Stored data entries
'''
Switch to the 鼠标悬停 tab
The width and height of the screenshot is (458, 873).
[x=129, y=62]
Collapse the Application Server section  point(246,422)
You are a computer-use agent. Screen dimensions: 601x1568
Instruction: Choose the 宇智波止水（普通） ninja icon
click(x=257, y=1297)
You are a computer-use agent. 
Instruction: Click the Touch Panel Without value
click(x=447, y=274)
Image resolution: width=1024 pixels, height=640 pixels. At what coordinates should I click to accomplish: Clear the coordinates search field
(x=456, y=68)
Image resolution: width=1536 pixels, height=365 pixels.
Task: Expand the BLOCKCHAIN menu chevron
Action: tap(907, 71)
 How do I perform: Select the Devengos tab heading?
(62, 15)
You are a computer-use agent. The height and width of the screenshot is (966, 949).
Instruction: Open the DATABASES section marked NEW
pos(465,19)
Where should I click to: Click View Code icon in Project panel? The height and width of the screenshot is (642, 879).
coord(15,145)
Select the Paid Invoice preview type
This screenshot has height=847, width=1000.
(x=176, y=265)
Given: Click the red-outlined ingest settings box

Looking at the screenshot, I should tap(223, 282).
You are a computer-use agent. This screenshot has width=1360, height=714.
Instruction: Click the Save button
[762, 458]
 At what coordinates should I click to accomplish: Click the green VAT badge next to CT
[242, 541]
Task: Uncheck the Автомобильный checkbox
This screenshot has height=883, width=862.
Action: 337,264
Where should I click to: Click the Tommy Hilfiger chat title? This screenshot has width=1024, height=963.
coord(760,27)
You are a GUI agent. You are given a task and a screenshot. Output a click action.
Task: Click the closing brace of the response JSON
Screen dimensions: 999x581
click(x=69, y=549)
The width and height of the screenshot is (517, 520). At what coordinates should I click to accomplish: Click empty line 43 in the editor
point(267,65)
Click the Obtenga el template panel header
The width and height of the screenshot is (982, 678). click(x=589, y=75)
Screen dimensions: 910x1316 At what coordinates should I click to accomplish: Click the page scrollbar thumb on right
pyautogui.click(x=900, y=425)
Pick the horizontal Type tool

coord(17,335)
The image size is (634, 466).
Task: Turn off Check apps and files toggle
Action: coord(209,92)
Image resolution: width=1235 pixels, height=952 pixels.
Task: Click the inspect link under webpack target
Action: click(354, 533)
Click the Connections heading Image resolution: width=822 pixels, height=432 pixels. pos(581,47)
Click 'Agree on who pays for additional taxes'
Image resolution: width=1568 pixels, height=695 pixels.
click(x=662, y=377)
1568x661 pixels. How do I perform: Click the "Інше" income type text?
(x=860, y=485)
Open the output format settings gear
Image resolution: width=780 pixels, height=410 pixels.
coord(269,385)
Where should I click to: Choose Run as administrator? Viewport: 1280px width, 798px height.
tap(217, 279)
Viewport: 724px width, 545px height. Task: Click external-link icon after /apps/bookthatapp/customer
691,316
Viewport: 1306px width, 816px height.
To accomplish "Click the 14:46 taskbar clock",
'''
Task to complete => Print the line with "Where should I click to: Choose" and every line after it in the entries above, exactly as written. Leave out all other lines.

Answer for the task =>
Where should I click to: Choose Run as administrator? Viewport: 1280px width, 798px height.
tap(217, 279)
Viewport: 724px width, 545px height. Task: Click external-link icon after /apps/bookthatapp/customer
691,316
Viewport: 1306px width, 816px height.
To accomplish "Click the 14:46 taskbar clock",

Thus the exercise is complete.